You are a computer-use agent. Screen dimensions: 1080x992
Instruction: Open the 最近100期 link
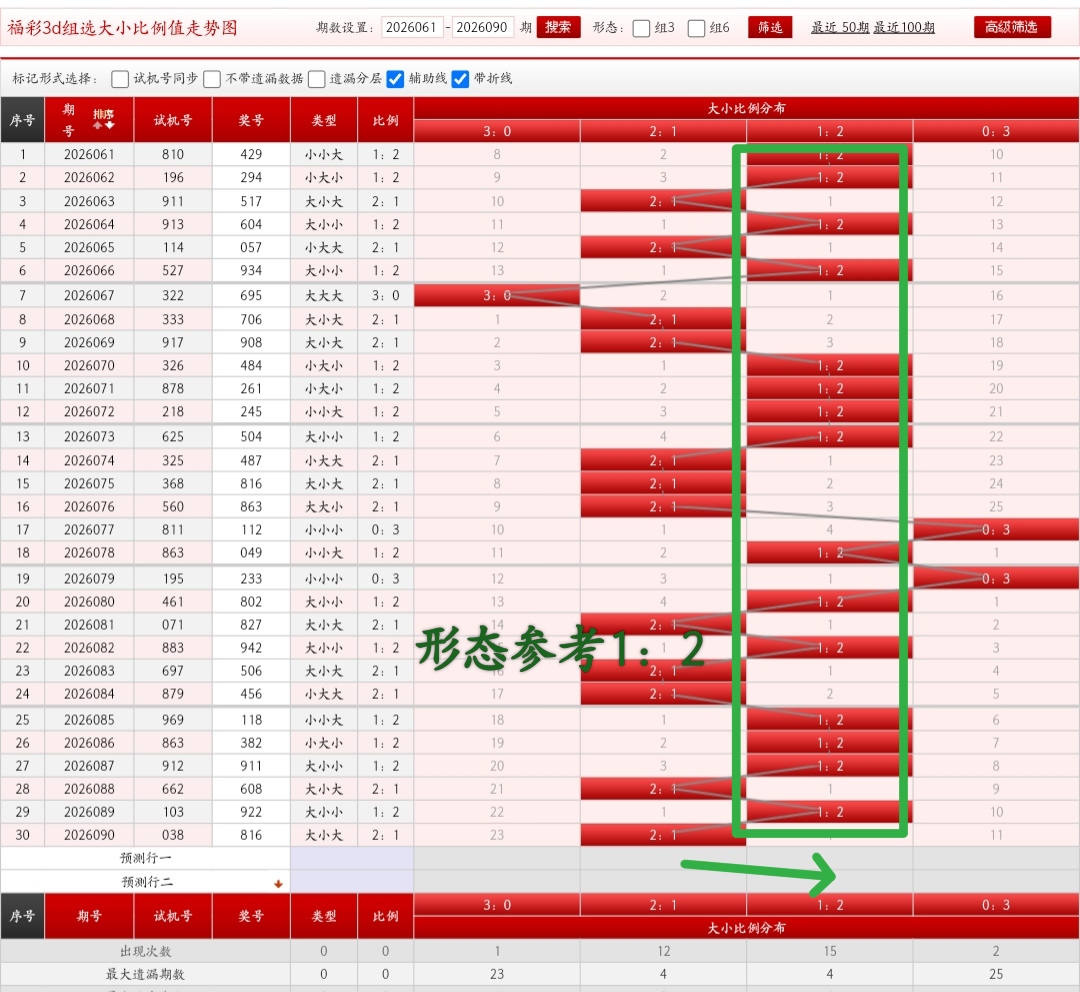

---+---

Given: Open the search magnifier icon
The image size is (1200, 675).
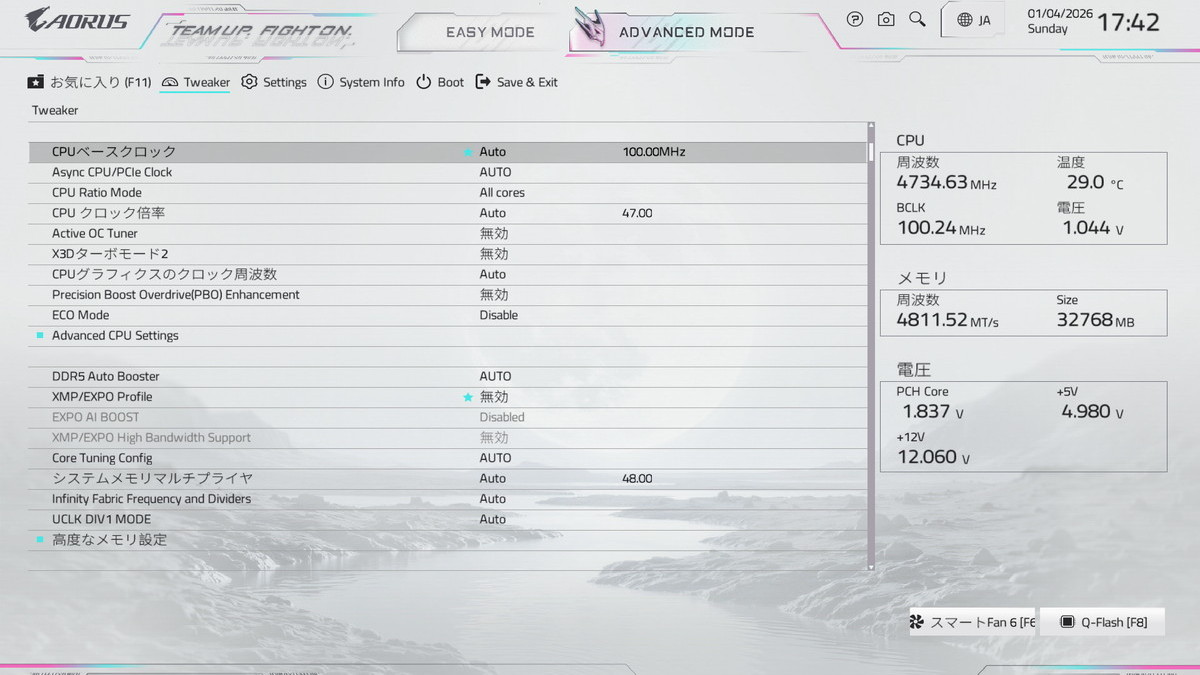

---+---

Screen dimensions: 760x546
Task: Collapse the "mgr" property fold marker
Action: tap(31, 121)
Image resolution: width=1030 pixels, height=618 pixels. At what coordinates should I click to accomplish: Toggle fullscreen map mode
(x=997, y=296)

---+---

Retype only the stretch of lines above starting at the one with "You are a computer-use" and stopping at the one with "Instruction: Open the 最近100期 link", exactly as written, with both kept.

#### [RESPONSE]
You are a computer-use agent. Screen dimensions: 1080x992
Instruction: Open the 最近100期 link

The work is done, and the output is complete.